#### Records supplied:
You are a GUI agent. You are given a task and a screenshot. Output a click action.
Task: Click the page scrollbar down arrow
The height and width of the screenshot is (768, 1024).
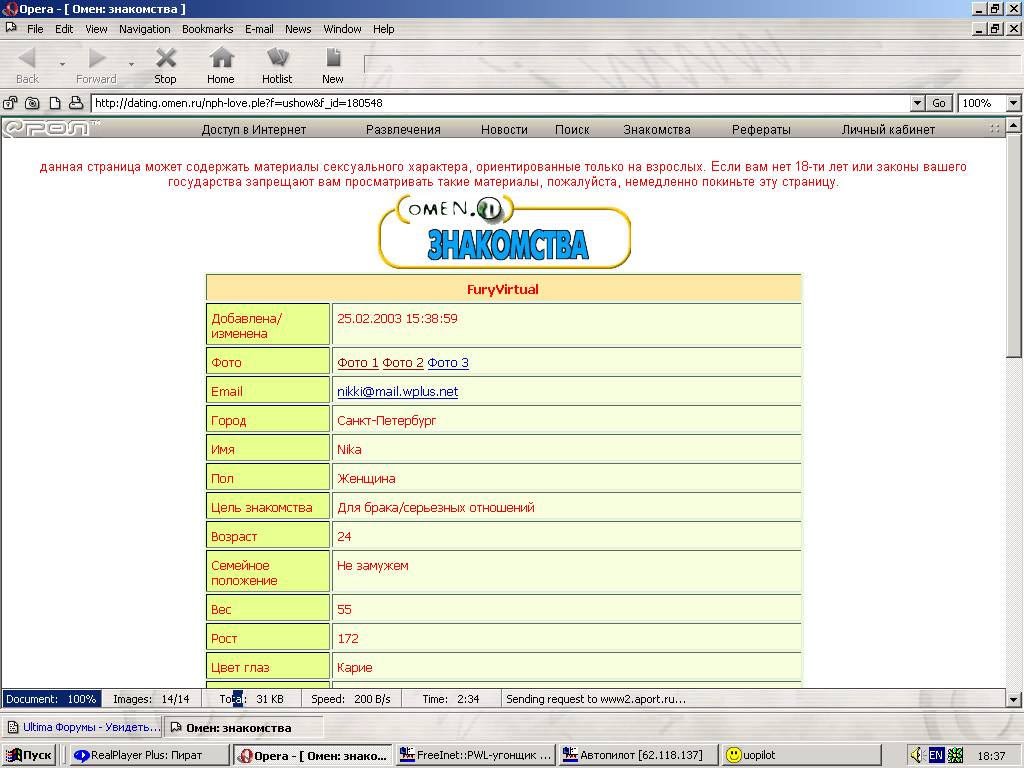pyautogui.click(x=1014, y=699)
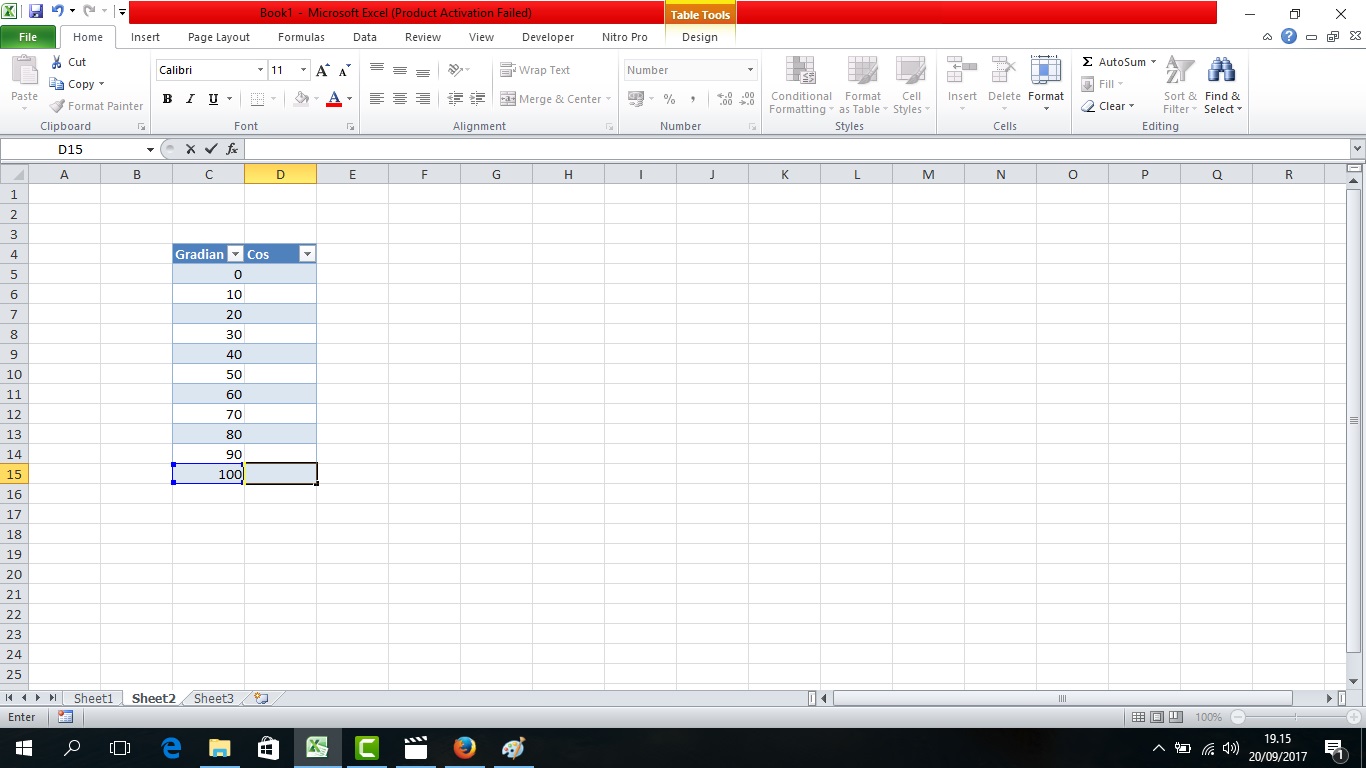Viewport: 1366px width, 768px height.
Task: Click the Increase Decimal icon
Action: tap(723, 99)
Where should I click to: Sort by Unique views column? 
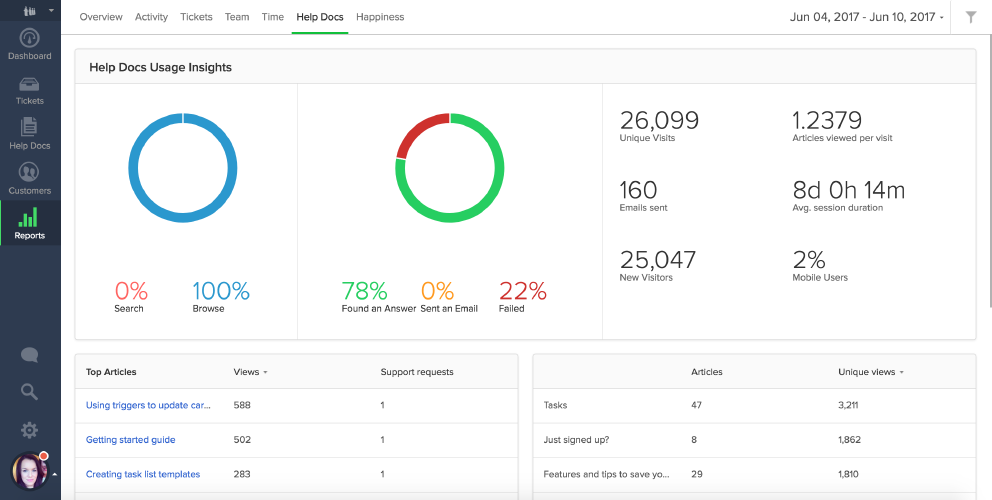click(x=869, y=372)
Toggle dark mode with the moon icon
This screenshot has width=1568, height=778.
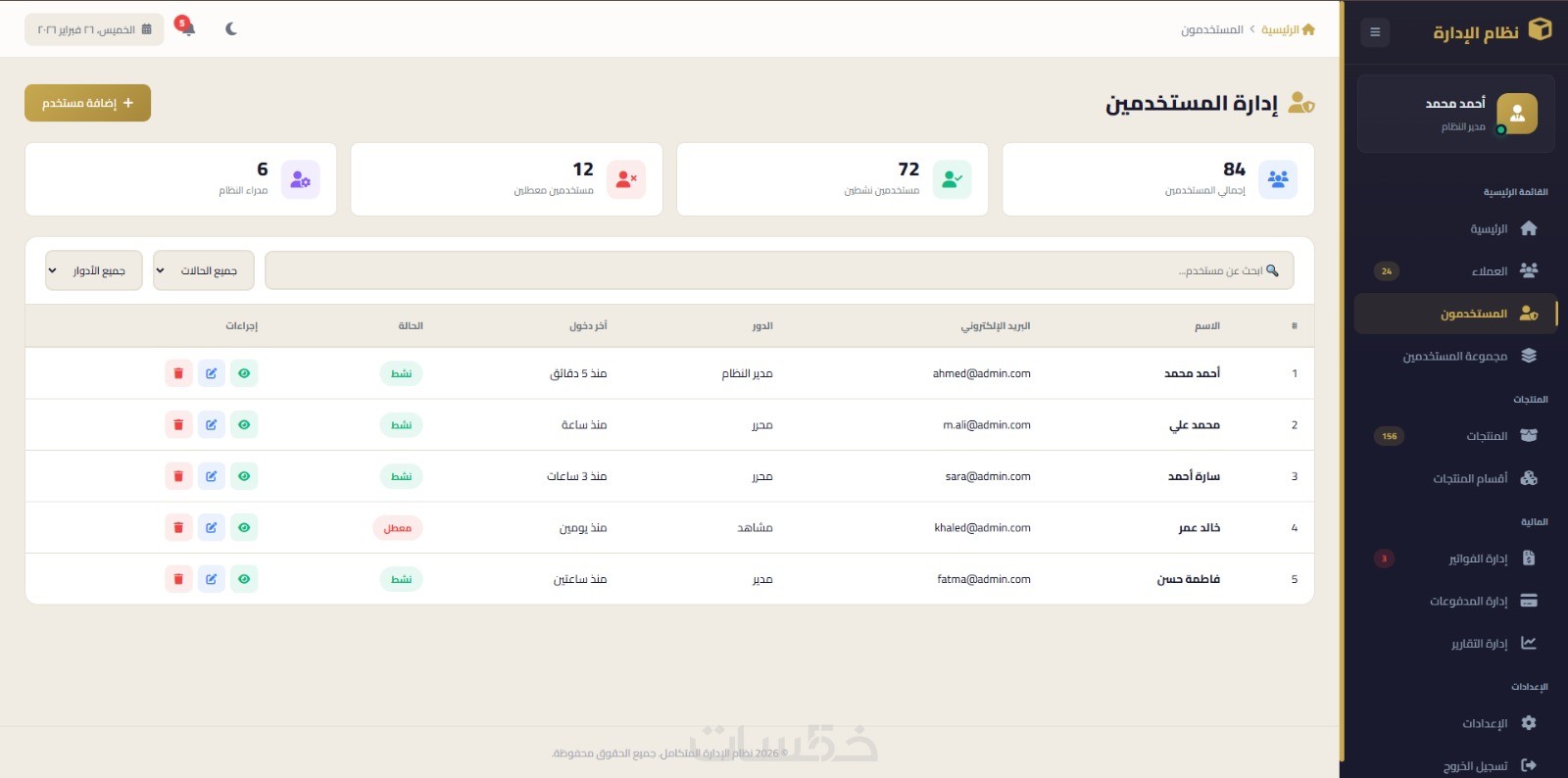[x=231, y=29]
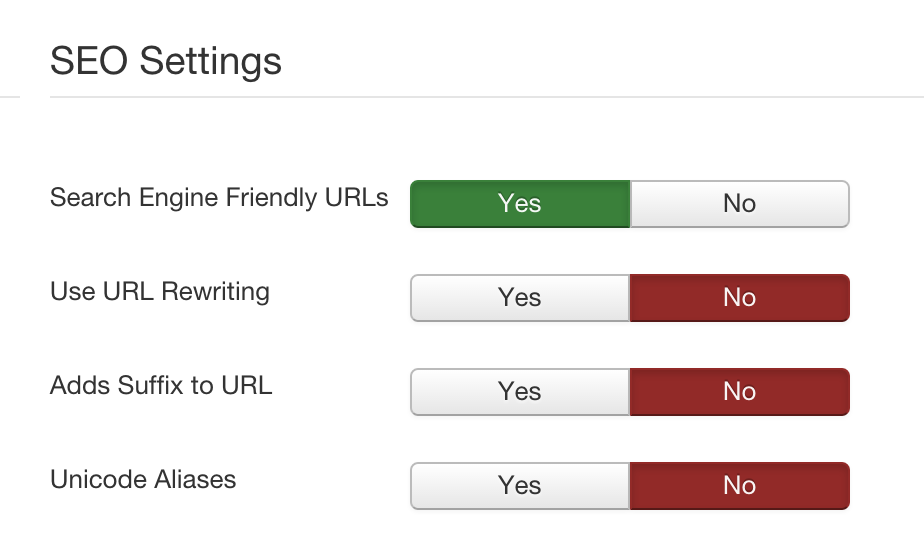Enable URL rewriting
Screen dimensions: 924x538
520,298
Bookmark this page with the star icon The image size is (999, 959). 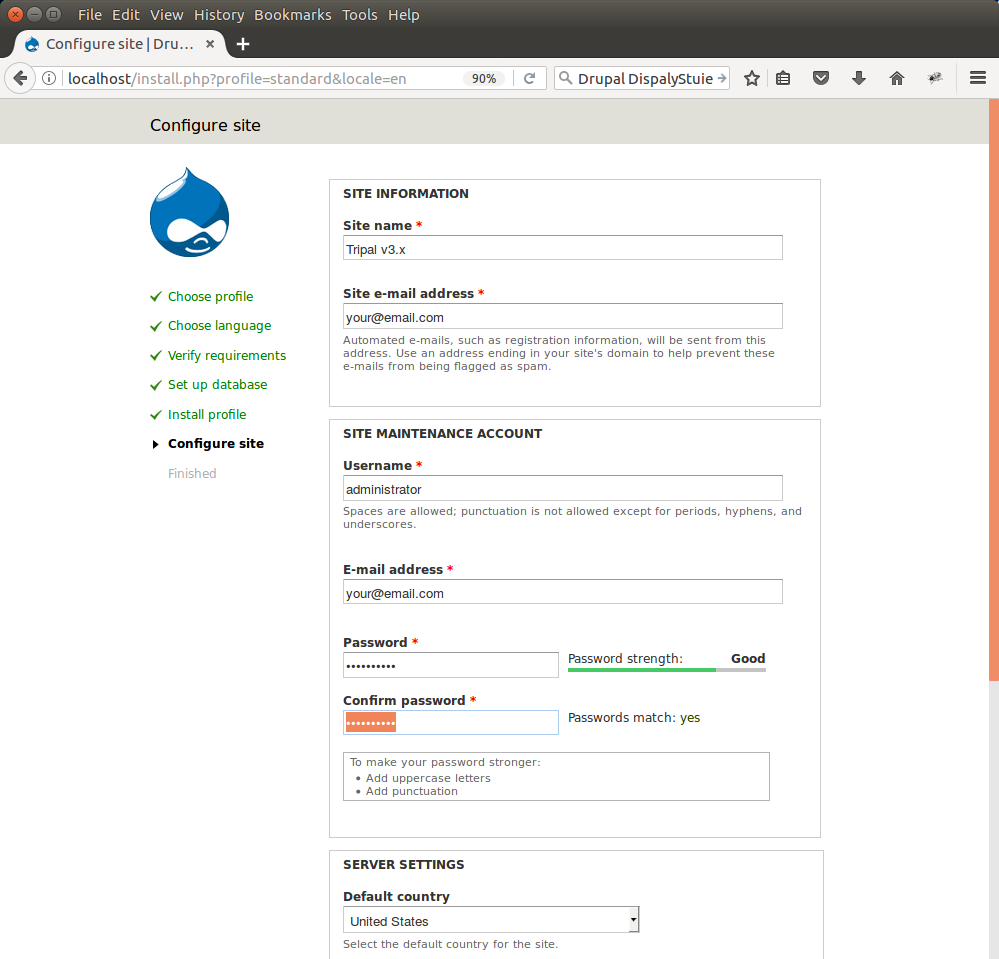752,78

#### Exercise brief:
Render the stretch from the start of the records through the line containing "Action: tap(723, 99)" as a Markdown table with columns Row and Line, numbering each line and skipping blank ones. Leave the pictures out.

#### Exercise answer:
| Row | Line |
|---|---|
| 1 | You are a GUI agent. You are given a task and a screenshot. Output a click action. |
| 2 | Task: Click the page scrollbar down arrow |
| 3 | The height and width of the screenshot is (768, 1024). |
| 4 | pyautogui.click(x=1014, y=699) |
| 5 | Viewport: 1366px width, 768px height. |
| 6 | Task: Click the Increase Decimal icon |
| 7 | Action: tap(723, 99) |